Written exercise a: In the review of Royal City, what brings Patrick Pike back to the city of his youth?

Passage provided:
-=-=-=-=-
Ever since learning about, and subsequently becoming hooked on Jeff Lemire’s Sweet Tooth I quickly and almost slavishly devoured everything he’d  put out, reading back from his indie roots in Lost Dogs to his more recent work with the more established stable of super hero types for the big two. Indeed some of my favourite stories of his feature the “long underwear” lot, making me deeply invested in characters I had no previous interest in such as Old Man Logan, or following up already acclaimed runs of both Hawkeye and Moon Knight to pull and stretch them, twisting their own recently established styles and motifs around and back in on themselves to surprising effect. Between this and his Image work like Plutonia and Descender there really hasn’t been a shortage of stories to enjoy from the prolific writer. Still, there’s something truly magical when Lemire swaps powers for the powerless, spandex for flannel with his more personal projects. Taking over both art and writing duties, this years Royal City is the book I’ve really been waiting for.

Struggling to write his make or break third novel Patrick Pike is unexpectedly and reluctantly drawn back to the squat, broken down city of his youth after his father suffers a stroke that leaves him in a coma. The once thriving city and the families relationships have both seen better days as Patrick quickly become entwined once again in the lives of his mother and his two elder siblings. Noticeably more grounded than a lot of his other recent work, a quick description of Royal City makes it’s initial premise sound very simple, which at first, it is. However, the real draw here is how intricately and complex and raw he writes each member of the Pike family.
-=-=-=-=-
Listed entries:
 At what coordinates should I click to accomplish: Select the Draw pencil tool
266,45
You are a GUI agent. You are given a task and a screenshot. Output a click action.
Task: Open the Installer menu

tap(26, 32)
-=-=-=-=-
Written exercise b: Duplicate the records above word for word, with every line in its original order.

Written answer a: His father suffers a stroke that leaves him in a coma.

Written answer b:
 At what coordinates should I click to accomplish: Select the Draw pencil tool
266,45
You are a GUI agent. You are given a task and a screenshot. Output a click action.
Task: Open the Installer menu

tap(26, 32)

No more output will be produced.